En septembre-octobre, « nous avons ouvert les tiers lieux de travail et de coworking, prévus pour une période définie afin de permettre une transition en douceur », indique Pierre Touchet. Les salariés avaient la possibilité de travailler une journée sur le site de Nozay-Paris-Saclay, deux jours en télétravail et deux jours en tiers-lieu à Orléans. Cette solution transitoire a fonctionné de décembre 2014 jusqu’au 1er octobre 2015. Les salariés sont ensuite passés à trois jours de télétravail et deux jours sur le nouveau site, entre le 1er octobre 2015 et le 1er avril 2016. Depuis, ils sont passés à deux jours de télétravail et trois jours sur site, comme l’ensemble des salariés français.

Appréhender les espaces de travail

« Pendant toute cette période, les managers ont également été accompagnés pour qu’ils puissent mieux appréhender les nouveaux espaces de travail collaboratifs et la gestion d’équipe à distance.
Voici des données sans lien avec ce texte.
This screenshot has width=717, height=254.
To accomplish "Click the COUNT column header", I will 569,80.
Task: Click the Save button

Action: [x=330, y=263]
Ils ont notamment bénéficié du support d’un ergonome », indique Peggy Morel.

L’expérience est-elle duplicable ? « Les grands principes comme les espaces de discussion et les méthodes d’accompagnement le sont, répond la chef de projet. Pour autant, chaque projet est unique, et il est donc essentiel d’être à l’écoute des salariés pour pouvoir les accompagner efficacement dans la transformation. »

En 2016, à la suite du rachat d’Alcatel-Lucent par Nokia, « une nouvelle procédure de PSE a été enclenchée et les mobilités imposées vont continuer, regrette Laurent Delorme. L’information-consultation sera close début septembre. Et la clôture du plan, qui concerne 411 salariés, est prévue fin 2017. »

* Le groupe avait annoncé fin 2013 plusieurs fermetures de sites et un plan de restructuration entraînant 900 suppressions de postes, réduites à 595 en 2014.